Direction 1 — Output the lines of the listing below exactly as they appear, from the line with "Click the → システムリスト step text" to the line with "click(15, 269)", including both of those lines.

Excerpted text —
##########

# -nak/-nek + lenni



## Lazar_Bgd

Hello everyone!

Is there a rule about when you have to add -nak/-nek to adjectives and nouns that go just before the verb lenni? I am now not talking about cases when the verb ‘kell’ is involved like in: “Az információnak világosnak és érthetőnek kell lenni” because ‘kell’ always requires this ending.

My question is about cases like the following (examples picked randomly from the internet):
Nagyon jónak lenni, az egyik legrosszabb dolog, amit tehetsz.
Most Még Jobb Gyereknek Lenni! (title of a book for kids)
De rossz vicc, tizenhárom évesnek lenni!
Nem is olyan rossz nagypapának lenni.
Rossz magányosnak lenni.

What confuses me is that I also come across cases when the adjective or noun has no ending, like in:

Ez kezd furcsa lenni.

##########

Data section —
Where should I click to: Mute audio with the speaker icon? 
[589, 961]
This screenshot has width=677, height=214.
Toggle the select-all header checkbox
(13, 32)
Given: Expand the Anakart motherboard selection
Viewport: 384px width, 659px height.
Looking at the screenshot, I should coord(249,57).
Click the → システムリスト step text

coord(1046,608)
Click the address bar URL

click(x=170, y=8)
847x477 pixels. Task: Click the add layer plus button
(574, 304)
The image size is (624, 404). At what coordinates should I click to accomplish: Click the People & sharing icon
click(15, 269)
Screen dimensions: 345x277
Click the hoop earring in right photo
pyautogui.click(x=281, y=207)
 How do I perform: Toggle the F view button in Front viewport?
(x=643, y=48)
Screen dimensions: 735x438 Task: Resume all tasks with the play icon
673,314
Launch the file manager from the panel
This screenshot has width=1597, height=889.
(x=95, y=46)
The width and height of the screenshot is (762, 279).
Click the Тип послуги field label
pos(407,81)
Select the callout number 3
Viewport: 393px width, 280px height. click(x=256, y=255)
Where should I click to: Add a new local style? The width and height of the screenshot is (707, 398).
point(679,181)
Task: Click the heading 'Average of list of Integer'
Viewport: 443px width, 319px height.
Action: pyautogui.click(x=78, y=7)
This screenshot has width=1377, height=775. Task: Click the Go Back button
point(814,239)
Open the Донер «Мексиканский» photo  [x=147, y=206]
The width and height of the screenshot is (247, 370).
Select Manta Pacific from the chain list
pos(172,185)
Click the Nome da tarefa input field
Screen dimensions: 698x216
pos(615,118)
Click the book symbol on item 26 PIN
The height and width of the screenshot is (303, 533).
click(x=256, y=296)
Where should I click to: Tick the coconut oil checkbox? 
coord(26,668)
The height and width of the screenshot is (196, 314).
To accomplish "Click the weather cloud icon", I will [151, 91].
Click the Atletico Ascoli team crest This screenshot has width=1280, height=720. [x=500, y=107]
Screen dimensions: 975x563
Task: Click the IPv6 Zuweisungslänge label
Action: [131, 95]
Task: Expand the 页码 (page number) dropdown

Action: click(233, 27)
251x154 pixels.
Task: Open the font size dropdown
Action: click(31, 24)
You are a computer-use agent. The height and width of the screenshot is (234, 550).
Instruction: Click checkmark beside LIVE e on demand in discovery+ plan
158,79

##########

Direction 2 — Continue the forum post on adding -nak/-nek before lenni from the point where it stops.

Task answer 1 —
Click the → システムリスト step text

coord(1046,608)
Click the address bar URL

click(x=170, y=8)
847x477 pixels. Task: Click the add layer plus button
(574, 304)
The image size is (624, 404). At what coordinates should I click to accomplish: Click the People & sharing icon
click(15, 269)

Task answer 2 —
Thank you!


----------



## AndrasBP

Hello,

It took me some time to figure out the rule, but here it is (I guess):

"noun/adjective + -nak/-nek + lenni" is used when this structure, which could be translated as "being + noun/adjective", is the subject of the sentence in itself:
_Nagypapának lenni jó. / Jó nagypapának lenni. = Being a grandfather is good. / It's good to be a grandfather._

However, the structure is different if there's a *subject such as a person/thing* + the verb "kezdeni" (to start/begin) + the verb "lenni" (to become, in this case):
_*Ez* kezd furcsa lenni. = *This *is starting to become/get strange.
*Az idő* kezd hideg lenni. = *The weather* is starting to get cold.
*A nagypapa* kezd feledékeny lenni. = *Grandpa *is beginning to become forgetful.
A helyzet kezd*ett* feszült lenni. = *The situation* start*ed* to get tense.
_
I hope this helps.


----------



## Zsanna

Hello,

It doesn't look very "clear cut" to me, but see also the I. 4. and 6. points in this link.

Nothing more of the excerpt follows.